ProjetJ: de tout temps, les journalistes ont couvert des conflits armés. En quoi celui-ci est particulièrement complexe à rapporter?

Aimé-Jules Bizimana: la couverture est très difficile pour ne pas dire impossible. C’est une guerre qui n’est pas couverte au centre, mais depuis la périphérie. Il est impossible d’être sur la ligne de front avec le groupe armé «État islamique», comme il est impossible d’être aux côté de la coalition parce qu’une campagne aérienne, ça se couvre très mal. Les conditions matérielles ne permettent pas aux journalistes d’être embedded comme ça se fait dans d’autres conflits. Les reporters sont sur des sites en dehors des zones de combat, dans le Kurdistan notamment, ils couvrent surtout les conséquences de la guerre, les camps de réfugiés, etc.

C’est difficile parce que l’ennemi n’est pas un pays mais un groupe?

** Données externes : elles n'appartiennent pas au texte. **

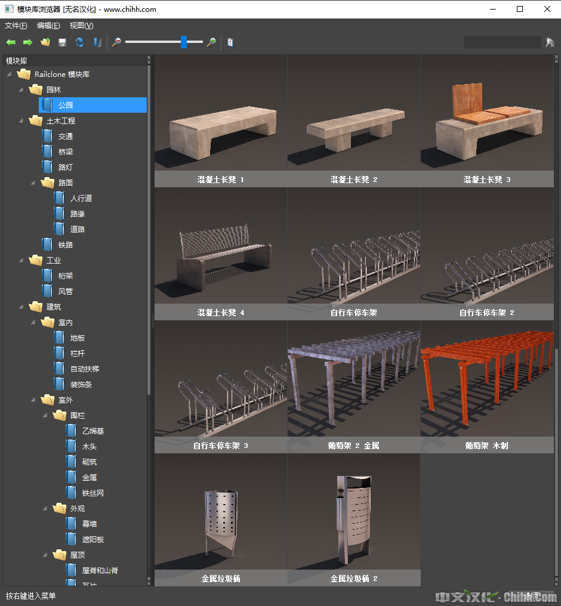The height and width of the screenshot is (606, 561).
Task: Click the blue refresh icon in toolbar
Action: [79, 42]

Pas seulement. Si on prend les conflits récents, à part la guerre en Irak, qui était contre un pays avec une armée identifiée, la plupart des opérations aujourd’hui sont menées contre des groupes armés, et c’est couvert sans problème. Si je prends la dernière guerre à Gaza, les journalistes n’ont eu aucun mal à couvrir le Hamas. Ce qui change, ce sont les méthodes opératoires de ce groupe-là, qui passent par une spectacularisation de la brutalité dirigée non seulement vers les pays occidentaux mais aussi vers les journalistes. Pour les mêmes raisons, les talibans sont très difficiles à couvrir, mais ce nouveau groupe est arrivé avec un niveau de violence inouï qui a pris de cours les pays mais aussi les médias.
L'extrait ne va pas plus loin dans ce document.